Nathalie é professora de filosofia em um liceu parisiense, casada há vinte e cinco anos com um também professor de filosofia, tem dois filhos adultos, leva uma vida burguesa, mal fala sobre política e acredita estar vivendo uma perfeita vida comum. O período de calmaria na França passa a sofrer rupturas depois de repentinas reformas trabalhistas, política rígidas de imigração e um clima de insatisfação geral.

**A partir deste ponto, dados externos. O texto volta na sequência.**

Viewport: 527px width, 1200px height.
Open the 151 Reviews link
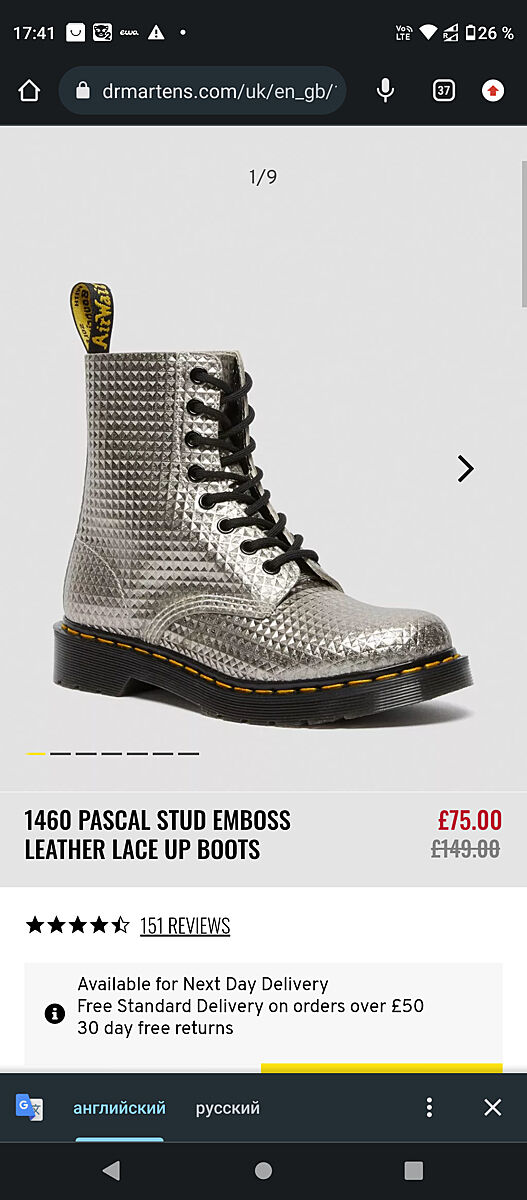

Os alunos secundaristas de Nathalie são tomados pelo espírito revolucionário, acompanham as manifestações que acontecem no país e enfrentam a professora que incutiu neles o questionamento de si e da sua relação com o mundo.
O contexto da França, das mudanças sociais e de pensamento ficam em segundo plano em O Que Está por Vir pois o que nos interessa aqui são as mudanças de Nathalie, confrontada por outras gerações em não assistir sua vida passar de forma apática. Ao saber que o marido tem uma amante e irá sair de casa, ela começa, em um exercício natural da filosofia, a se questionar e realocar suas certezas diante da vida. Não é apenas o casamento que está ruindo, os filhos estão se tornando adultos e a mãe idosa está vivendo seus últimos dias. Nathalie se vê diante de uma nova vida em que apenas ela pode dar conta, um novo sentido de liberdade a ser experimentado.

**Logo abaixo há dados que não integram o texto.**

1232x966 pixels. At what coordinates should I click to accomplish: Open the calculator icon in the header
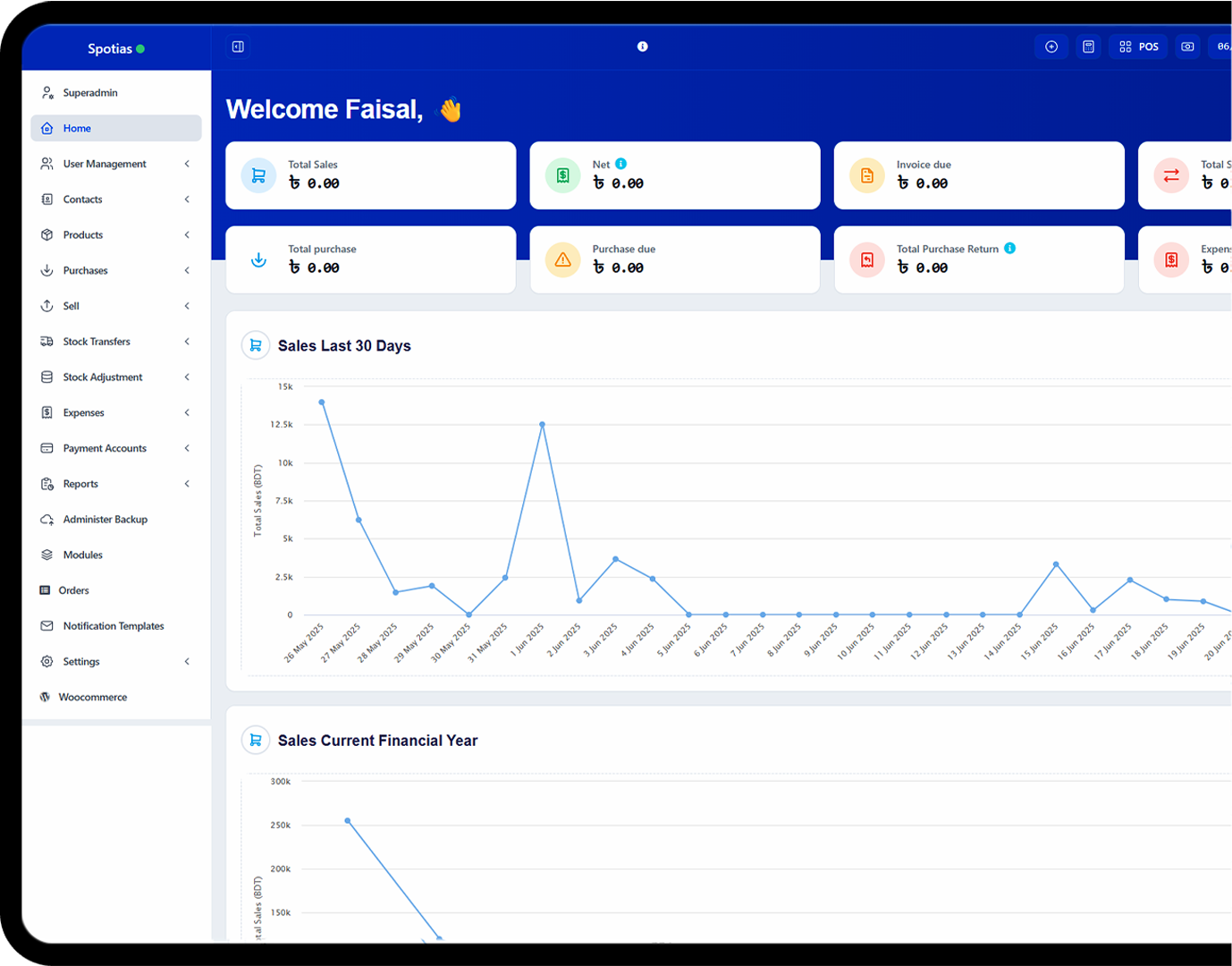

Todo esse novo processo de redescoberta é colocado em cenas envolvendo filosofia clássica. Desde Rousseau, Voltaire, Schopenhauer e até alguns contemporâneos como Slavoj Žižek passam pelos confrontos da protagonista, como se ela, finalmente, conseguisse encarar a vida da forma que ensinou seus alunos durante todos os anos de profissão. Claro que esse processo não é é fácil, é bastante árduo e cheio de controvérsias, mas é engrandecedor tanto para Nathalie como para o espectador.
Isabelle Huppert está mais ativa como nunca. Há pouco protagonizou com Gerard Depardieu o ótimo O Vale do Amor, em seguida o polêmico Elle e agora O que Está por Vir marca um papel bastante interessante para atriz aos sessenta e três anos: uma mulher da sua própria idade em confronto, com questionamentos tão corriqueiros mas tão poucos protagonizados por mulheres no cinema. A necessidade de sempre existir o que se chama de mulher forte – um padrão no cinema ou literatura em que mulheres ou são cruéis demais ou sofrem agruras muito pesadas – levam a arte a retratar mulheres sempre de forma deslocada. Com a diretora Mia Hansen-Løve não é bem isso que acontece, já conhecida por retratar a mulher contemporânea e seus conflitos, ela acaba pedindo ainda mais da atriz. Arrisco dizer que Isabelle Huppert está imensamente melhor como Nathalie do que como a elogiada Michèle de Elle. Em O que Está por Vir a atriz se arrisca em sair da caracterização ao extremo de um personagem e ficar mais próxima da realidade, da sua própria vida real.
O que Está por Vir é um longa de concepções simples mas extremamente pertinente e repleto de pequenas peculiaridades e ironias. Mia Hansen-Løve retorna Isabelle Huppert a seus primeiros papéis e faz disso uma forma de, não apenas, repensarmos as representações das mulheres no cinema mas também de prestarmos atenção na riqueza de roteiro corriqueiros que se confundem entre ficção e realidade.